Pictures found in the material must be left out, and every line returned as written.

___ Input data ___

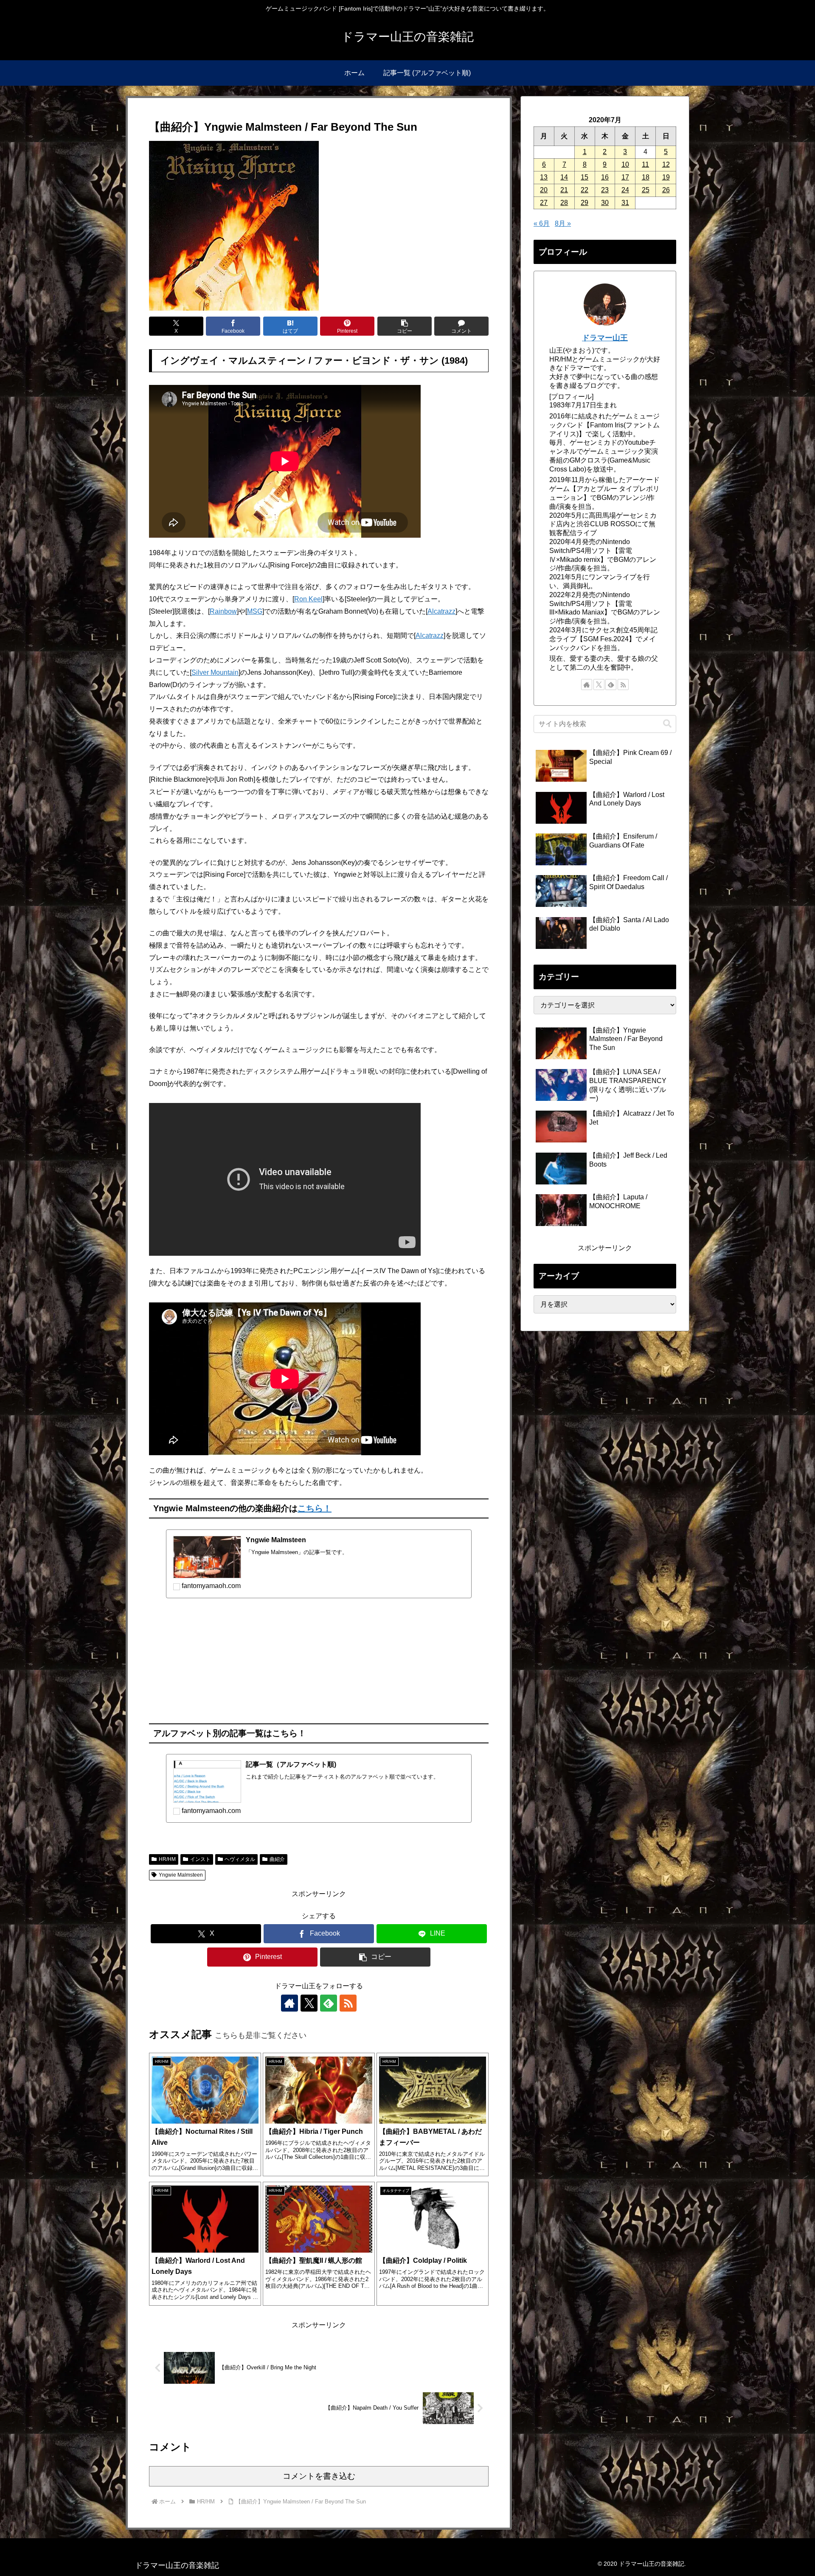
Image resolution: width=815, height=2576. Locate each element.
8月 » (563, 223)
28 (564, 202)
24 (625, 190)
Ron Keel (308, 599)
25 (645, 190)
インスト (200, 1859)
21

___

_Answer for this exercise:_
Image resolution: width=815, height=2576. Locate each element.
8月 » (563, 223)
28 (564, 202)
24 (625, 190)
Ron Keel (308, 599)
25 (645, 190)
インスト (200, 1859)
21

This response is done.